January 22 1909 -- About as racist as imaginable, this sort of flippant and contemptuous treatment of black-on-black crime was pretty standard newspaper fodder in the day.


It's amazing that Herriman could bring himself to create this, given that he was (secretly) blavk himself. Or black-ish, I guess, as a Creole. Looks like he absorbed all the racist attitudes of the white community. I don't really understand how that would work.
I guess Herriman was just going along with the ethnic humor of that period. I'm can't exactly wrap my head around it either.

Ben Ferron
Perhaps he viewed ethic humor similar to the way whites enjoy "you know you are a redneck when" or how blacks can use the racist n-word in humor.
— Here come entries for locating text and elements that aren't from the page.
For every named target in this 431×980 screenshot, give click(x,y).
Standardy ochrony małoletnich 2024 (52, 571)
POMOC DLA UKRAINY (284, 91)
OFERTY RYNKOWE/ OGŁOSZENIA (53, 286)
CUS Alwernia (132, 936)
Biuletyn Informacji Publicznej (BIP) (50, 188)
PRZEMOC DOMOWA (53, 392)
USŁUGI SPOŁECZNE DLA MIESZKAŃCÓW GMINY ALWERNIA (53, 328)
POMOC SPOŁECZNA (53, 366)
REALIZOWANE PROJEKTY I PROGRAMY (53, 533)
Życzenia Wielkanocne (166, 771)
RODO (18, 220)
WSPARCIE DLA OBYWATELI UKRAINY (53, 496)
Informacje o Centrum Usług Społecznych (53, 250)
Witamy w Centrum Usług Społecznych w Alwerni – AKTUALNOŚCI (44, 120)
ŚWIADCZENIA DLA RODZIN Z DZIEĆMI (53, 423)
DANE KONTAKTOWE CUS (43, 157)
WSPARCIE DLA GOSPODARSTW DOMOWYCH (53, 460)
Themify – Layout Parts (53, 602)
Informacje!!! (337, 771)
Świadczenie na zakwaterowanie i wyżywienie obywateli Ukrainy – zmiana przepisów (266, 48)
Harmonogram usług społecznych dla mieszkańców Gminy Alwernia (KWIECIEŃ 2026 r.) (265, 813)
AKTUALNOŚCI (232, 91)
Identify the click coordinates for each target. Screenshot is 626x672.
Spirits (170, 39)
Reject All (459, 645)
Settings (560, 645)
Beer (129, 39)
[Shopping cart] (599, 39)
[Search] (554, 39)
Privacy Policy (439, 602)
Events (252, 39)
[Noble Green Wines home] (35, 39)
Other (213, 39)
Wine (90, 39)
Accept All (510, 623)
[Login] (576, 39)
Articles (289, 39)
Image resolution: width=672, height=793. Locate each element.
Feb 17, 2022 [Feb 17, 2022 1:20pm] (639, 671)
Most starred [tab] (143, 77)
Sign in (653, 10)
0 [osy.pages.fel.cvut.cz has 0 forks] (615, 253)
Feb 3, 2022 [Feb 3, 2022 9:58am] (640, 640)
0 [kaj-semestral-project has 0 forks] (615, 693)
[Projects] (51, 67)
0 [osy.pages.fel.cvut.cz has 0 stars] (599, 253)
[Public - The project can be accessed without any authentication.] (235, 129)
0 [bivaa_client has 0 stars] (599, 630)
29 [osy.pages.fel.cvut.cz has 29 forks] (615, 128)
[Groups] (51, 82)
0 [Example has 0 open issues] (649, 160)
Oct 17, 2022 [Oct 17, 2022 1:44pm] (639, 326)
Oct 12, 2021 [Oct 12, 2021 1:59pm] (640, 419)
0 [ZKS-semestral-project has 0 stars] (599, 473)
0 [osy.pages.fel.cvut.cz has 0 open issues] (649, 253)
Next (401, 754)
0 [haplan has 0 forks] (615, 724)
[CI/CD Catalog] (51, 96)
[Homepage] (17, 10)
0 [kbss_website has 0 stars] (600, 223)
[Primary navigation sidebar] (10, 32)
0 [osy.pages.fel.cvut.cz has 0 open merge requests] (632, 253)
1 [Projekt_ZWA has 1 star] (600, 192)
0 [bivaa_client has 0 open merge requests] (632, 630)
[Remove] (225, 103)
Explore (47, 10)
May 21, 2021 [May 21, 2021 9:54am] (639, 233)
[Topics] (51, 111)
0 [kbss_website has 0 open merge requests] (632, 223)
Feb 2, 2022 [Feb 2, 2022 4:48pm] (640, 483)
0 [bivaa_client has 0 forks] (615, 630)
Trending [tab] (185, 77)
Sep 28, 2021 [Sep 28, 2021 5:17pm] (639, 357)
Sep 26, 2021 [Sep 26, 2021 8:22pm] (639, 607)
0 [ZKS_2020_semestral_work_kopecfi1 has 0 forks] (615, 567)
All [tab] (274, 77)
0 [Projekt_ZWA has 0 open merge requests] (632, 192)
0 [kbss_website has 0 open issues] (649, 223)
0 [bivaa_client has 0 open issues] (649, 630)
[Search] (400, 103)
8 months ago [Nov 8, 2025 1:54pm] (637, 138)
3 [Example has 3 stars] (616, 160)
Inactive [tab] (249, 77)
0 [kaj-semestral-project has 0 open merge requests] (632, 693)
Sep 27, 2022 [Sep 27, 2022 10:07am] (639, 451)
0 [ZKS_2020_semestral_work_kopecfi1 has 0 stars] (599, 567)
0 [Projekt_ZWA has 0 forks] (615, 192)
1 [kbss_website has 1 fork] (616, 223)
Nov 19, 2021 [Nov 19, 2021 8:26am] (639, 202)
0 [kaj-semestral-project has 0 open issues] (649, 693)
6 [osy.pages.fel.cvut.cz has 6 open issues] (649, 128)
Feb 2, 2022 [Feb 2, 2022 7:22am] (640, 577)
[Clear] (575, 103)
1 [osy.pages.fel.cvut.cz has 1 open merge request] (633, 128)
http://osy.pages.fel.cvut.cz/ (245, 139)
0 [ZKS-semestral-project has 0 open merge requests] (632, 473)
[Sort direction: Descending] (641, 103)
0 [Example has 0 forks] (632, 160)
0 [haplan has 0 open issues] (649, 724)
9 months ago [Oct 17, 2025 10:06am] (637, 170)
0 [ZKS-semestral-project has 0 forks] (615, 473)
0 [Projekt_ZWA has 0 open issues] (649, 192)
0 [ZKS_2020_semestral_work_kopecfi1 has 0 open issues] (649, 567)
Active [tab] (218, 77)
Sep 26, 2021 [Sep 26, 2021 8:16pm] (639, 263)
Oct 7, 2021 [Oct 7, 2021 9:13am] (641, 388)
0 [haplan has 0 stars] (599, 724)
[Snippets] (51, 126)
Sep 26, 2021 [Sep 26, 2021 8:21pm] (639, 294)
Perhaps he was more interested in making a living entertaining an audience than share the same views about race that people in the 21st Century have.
What? Herriman didn't want to entertain people in the 21st Century?
I guess we don't pay him enough:) Seriously when you think what the world was like when this gag was done. 1909 - WWI has not begun, American was a rural nation and even in the cities the blacks and whites lived separate. All the two races had were their prejudices.

I have not seen a picture of Herriman but not all Creole looked black. Here in Louisiana Cajun country there is the French looking as well.

What makes the entertainment of the past that is offensive to us today worth examining is trying to place yourself in a world where this exists. Your original question is a good one. In over a hundred years I suspect that future society will ask the same questions about us.

It has been too long since this site has shown some forgotten black cartoonists work. It is always interesting in comparing the characters designs from both sides of the tracks.